Много позже прочтя Фарреровских «Hommes vivants»[7], я (прости меня Бог, ибо это – грех) не вспомнила, а глазами увидела Д.И. Книга, в ее страшности, груба. Столетние старики в какой-то каменной пустыне подстерегают и зазывают молодых путников и выкачивают из них кровь, которой живут. Ничьей крови Д.И. не пил, нет, он по-своему детей даже любил, но соответствие все же уцелевает: от такого долголетия, самого по себе редкого, а при стольких молодых родных смертях – чудовищного. Первая жена, двое мальчиков, дочь; сын и дочь от второго брака… Это был какой-то мор на молодость. Мор, щадивший только его.

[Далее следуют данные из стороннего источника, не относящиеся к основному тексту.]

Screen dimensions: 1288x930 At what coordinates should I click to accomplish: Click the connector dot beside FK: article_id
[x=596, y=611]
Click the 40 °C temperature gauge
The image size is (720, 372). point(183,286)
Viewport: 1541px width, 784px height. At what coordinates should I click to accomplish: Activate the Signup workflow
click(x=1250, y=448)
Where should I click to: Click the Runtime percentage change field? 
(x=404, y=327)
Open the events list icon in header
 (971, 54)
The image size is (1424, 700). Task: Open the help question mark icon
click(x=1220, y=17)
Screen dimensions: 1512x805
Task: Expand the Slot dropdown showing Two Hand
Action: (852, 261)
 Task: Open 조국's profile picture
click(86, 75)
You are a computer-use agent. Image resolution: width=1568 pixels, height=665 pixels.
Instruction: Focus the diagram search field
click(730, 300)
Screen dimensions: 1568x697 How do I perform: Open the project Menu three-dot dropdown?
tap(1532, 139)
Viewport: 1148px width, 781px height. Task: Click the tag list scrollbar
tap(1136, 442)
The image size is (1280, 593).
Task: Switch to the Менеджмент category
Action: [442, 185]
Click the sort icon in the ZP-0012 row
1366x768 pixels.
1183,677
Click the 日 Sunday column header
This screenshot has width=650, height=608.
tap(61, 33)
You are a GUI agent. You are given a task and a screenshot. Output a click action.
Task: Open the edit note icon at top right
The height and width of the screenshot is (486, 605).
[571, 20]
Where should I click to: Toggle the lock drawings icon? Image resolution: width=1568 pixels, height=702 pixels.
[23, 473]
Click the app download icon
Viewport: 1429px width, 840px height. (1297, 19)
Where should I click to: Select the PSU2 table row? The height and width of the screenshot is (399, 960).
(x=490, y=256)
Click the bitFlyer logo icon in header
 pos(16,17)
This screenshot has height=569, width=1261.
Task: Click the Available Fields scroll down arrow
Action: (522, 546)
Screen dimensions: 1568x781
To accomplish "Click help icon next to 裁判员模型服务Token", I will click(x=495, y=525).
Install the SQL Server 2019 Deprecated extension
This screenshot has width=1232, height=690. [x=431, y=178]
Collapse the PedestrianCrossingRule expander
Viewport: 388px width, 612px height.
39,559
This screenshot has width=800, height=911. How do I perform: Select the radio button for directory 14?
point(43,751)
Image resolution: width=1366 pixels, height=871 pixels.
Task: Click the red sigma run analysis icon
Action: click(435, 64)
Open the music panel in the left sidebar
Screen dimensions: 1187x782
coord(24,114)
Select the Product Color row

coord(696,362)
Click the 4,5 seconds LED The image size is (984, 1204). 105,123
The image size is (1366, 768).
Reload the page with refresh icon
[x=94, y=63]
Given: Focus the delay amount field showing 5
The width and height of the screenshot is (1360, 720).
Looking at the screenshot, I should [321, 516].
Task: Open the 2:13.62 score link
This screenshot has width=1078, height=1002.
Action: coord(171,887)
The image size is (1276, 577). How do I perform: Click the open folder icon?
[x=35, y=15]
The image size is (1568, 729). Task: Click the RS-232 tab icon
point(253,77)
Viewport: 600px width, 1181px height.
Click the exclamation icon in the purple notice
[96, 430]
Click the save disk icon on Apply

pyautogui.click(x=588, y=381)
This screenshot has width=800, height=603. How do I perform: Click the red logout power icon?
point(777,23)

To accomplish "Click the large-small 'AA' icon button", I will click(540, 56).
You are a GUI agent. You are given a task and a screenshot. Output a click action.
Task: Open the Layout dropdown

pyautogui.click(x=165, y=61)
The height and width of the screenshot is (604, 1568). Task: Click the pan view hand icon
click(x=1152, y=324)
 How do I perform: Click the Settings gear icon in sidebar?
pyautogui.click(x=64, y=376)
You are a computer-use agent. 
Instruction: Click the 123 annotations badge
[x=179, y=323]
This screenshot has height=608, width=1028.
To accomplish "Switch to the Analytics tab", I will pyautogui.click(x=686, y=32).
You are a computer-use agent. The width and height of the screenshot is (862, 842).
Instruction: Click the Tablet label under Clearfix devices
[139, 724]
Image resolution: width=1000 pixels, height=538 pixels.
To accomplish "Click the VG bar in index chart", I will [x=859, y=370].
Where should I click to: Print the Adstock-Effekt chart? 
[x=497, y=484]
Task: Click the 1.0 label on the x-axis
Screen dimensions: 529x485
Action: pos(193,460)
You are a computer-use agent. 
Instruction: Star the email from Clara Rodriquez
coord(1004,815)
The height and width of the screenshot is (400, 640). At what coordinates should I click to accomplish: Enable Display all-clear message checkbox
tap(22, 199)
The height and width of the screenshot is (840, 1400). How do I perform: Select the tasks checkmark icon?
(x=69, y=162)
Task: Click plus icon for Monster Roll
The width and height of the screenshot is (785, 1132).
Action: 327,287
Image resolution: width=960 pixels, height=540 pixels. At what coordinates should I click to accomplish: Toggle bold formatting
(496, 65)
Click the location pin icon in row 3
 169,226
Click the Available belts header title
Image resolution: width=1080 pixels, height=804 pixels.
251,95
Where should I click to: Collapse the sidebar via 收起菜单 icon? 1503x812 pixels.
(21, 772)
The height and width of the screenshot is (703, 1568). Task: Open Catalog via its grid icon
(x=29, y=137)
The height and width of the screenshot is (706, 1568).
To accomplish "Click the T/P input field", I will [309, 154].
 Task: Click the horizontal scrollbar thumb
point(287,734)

Иловайского в нашем доме, как и в его собственном, часто упрекали в черствости и даже жестокости. Нет, жестоким он не был, он был именно жестоковыйным, с шеей, не гнущейся ни перед чем, ни под чем, ни над чем, кроме очередного (бессрочного) труда. Казалось бы – сколько предостережений! Если не сбавишь спеси, не сдашь власти, то есть прежде всего не сдашься перед очевидностью, – и те умрут. Все умрут. Но очи его видели другое. Они не видели смысла сменяющихся на столе тел. Истории в своем доме и жизни историк не ощутил. (А может быть, и не истории, а Рока, открытого только поэту?) Очевидность его очей была одна: его родительская власть и непогрешимость ее декретов. Смерть же – несчастье, от Бога посланное. Ни одной секунды старик не ощутил себя виновным. Да – был ли?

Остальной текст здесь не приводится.